_Information:_
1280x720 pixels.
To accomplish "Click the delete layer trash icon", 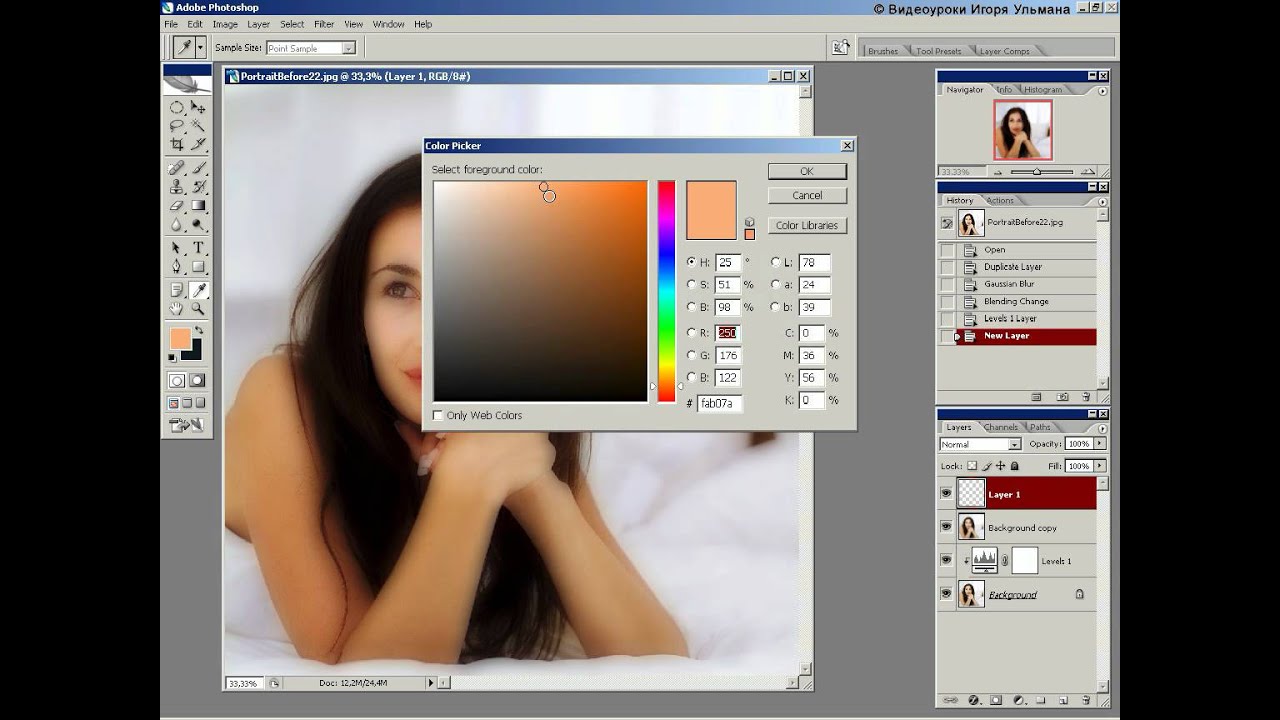I will [1085, 701].
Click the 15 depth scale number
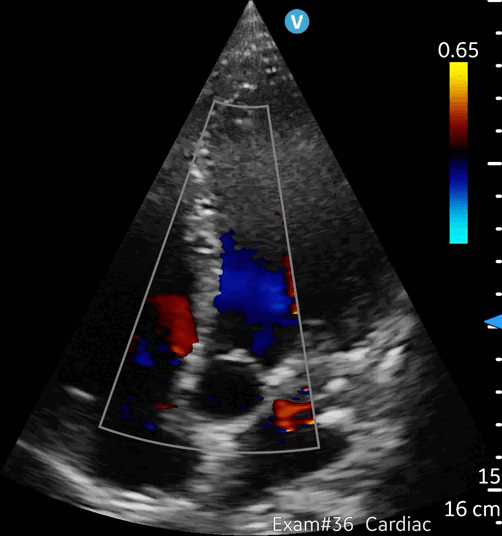 (489, 476)
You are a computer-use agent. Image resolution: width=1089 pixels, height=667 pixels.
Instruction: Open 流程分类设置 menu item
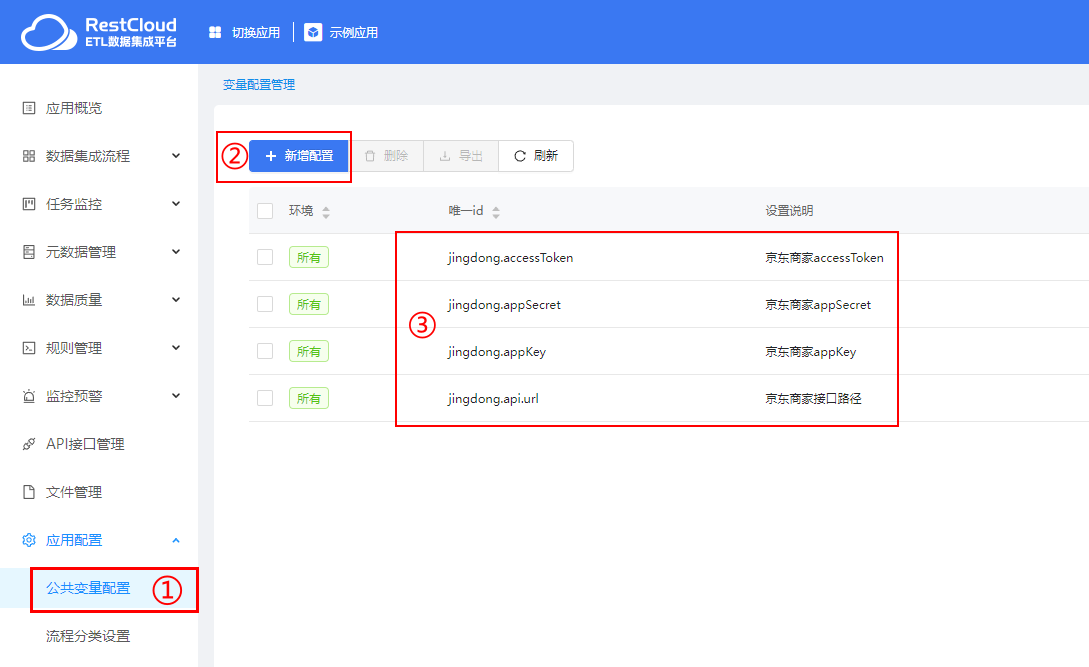coord(88,636)
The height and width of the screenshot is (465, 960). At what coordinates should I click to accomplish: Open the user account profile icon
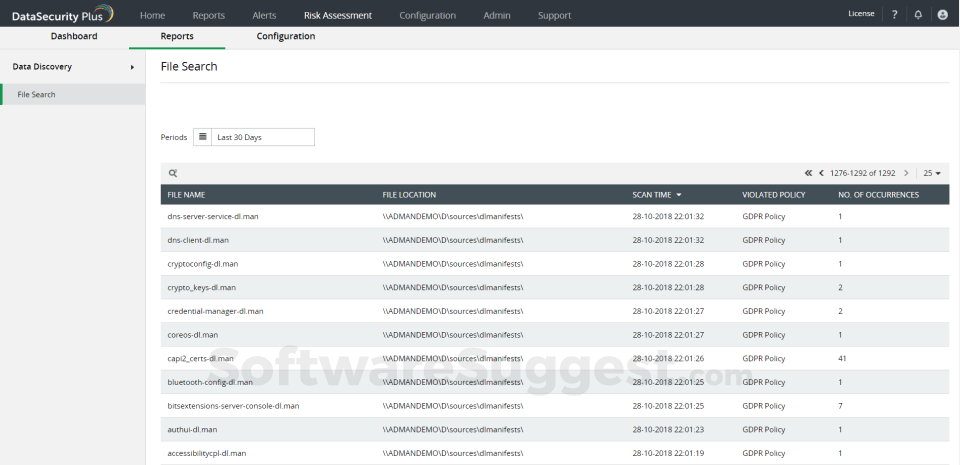tap(942, 15)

_Task requirements:_ Beginning at the line containing "The height and", restate every line through the end of the material above exactly; omit the pictures.

_Answer for this exercise:_
The height and width of the screenshot is (465, 960). At what coordinates should I click to accomplish: Open the user account profile icon
tap(942, 15)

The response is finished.